The supplementary protection certificate for medicinal products (hereinafter, SPC) is an industrial property right under EU law which allows the period of market exclusivity granted by patents on certain innovations in the biomedical sector to be extended by up to five years. In this sense, the main objective of these patents is to compensate for the significant gap in patent protection for these products resulting from the lengthy mandatory trials and tests to which they must be subjected in order to obtain the marketing authorisation established by the regulatory framework. As a reminder, although the unitary patent entered into force in June 2023 streamlining patent protection in the participating Member States, the SPC protection resulting from the unitary patent would continue to be regulated at national level along the lines of the current regulatory framework. Therefore, an applicant wishing to extend the protection provided by a unitary patent would need to comply with the national legislation in each Member State. This being the case, and as can be easily deduced, this legislative treatment is open to criticism and leads to disparity of results. In this context, the European Commission's Proposal, following the Intellectual and Industrial Property Action Plan 2020, presented a set of legislative measures for patents in April 2023, in which four proposals on SPCs were integrated in order to harmonise patent protection in the common market, two of them being draft Regulations specifically aimed at reforming the currently fragmented SPC regime for plant protection products.

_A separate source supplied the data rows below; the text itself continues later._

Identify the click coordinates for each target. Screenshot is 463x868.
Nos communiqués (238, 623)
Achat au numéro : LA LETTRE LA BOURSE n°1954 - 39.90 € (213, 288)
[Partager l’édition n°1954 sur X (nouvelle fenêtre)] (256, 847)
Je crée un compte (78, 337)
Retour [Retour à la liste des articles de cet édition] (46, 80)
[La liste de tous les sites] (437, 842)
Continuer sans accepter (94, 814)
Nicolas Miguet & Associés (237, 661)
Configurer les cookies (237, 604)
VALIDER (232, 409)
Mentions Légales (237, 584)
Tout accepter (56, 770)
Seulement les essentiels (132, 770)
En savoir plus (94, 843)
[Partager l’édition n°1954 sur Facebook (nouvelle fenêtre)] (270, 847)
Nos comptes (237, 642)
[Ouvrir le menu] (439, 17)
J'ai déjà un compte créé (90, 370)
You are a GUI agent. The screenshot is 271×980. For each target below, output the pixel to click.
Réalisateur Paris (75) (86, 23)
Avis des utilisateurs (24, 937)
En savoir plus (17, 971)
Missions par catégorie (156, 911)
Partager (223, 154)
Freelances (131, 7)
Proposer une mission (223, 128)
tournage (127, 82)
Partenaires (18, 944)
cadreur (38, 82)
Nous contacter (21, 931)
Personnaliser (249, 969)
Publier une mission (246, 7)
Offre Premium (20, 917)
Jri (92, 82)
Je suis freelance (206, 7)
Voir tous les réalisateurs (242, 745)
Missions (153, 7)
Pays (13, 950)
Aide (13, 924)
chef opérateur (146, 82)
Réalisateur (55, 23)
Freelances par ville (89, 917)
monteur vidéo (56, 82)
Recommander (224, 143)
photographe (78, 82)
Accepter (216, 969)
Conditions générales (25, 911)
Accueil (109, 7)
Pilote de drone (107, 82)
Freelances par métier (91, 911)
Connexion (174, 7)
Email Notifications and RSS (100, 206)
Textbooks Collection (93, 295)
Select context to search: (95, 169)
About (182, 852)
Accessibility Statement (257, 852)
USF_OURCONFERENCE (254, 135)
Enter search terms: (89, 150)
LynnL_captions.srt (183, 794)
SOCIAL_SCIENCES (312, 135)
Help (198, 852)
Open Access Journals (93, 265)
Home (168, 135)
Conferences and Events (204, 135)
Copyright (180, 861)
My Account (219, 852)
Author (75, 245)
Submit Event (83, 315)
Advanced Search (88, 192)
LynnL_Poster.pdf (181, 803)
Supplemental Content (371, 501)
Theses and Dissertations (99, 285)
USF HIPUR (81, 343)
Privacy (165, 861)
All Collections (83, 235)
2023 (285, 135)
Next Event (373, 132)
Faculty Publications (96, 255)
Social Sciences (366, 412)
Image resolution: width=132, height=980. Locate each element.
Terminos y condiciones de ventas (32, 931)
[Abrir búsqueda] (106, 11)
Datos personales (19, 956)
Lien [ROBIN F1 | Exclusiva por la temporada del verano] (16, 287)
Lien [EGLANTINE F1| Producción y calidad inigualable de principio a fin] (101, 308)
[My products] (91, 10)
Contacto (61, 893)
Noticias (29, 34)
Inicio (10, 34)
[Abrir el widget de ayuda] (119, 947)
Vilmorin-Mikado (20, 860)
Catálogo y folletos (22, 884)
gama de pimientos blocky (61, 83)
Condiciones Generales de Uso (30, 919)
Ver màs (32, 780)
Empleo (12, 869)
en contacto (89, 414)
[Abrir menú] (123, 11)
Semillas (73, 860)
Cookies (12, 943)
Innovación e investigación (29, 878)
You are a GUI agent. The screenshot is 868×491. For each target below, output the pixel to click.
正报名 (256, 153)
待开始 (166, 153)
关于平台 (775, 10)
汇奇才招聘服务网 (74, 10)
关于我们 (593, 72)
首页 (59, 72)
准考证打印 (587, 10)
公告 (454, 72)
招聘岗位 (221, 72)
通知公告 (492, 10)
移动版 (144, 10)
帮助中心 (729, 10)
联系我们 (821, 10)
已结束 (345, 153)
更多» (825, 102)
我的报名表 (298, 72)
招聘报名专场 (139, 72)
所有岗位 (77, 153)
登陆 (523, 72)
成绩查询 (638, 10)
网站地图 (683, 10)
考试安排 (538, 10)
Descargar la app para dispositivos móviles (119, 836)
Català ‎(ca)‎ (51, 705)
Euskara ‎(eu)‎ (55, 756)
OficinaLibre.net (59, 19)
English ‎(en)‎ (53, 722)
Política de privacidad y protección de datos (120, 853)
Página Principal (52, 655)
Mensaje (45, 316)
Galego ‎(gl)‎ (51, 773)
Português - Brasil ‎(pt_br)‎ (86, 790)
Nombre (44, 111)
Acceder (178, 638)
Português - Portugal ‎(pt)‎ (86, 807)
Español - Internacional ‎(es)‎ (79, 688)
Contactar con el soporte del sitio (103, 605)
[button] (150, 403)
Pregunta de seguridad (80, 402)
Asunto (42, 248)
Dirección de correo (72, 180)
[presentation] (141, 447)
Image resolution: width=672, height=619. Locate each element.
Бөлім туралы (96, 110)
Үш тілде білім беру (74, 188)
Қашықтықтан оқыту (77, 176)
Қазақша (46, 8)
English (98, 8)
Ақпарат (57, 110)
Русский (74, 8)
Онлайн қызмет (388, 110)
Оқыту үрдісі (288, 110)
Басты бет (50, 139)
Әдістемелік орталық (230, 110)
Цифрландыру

The first, therefore, introduces a unitary SPC which should provide uniform protection in all Member States where the unitary patent applies. In the event that the unitary patent is not applied, the second proposal seeks to harmonise national procedures for the granting of SPCs. Accordingly, the designated central examination authority would be the European Union Intellectual Property Office (EUIPO), which would work closely with national IP offices in assessing SPC applications. To sum up, this article analyses the potential impact of these proposals on access to medicines, the administrative burden for applicants and the cost for national health systems alongside the centralised procedure for obtaining national certificates.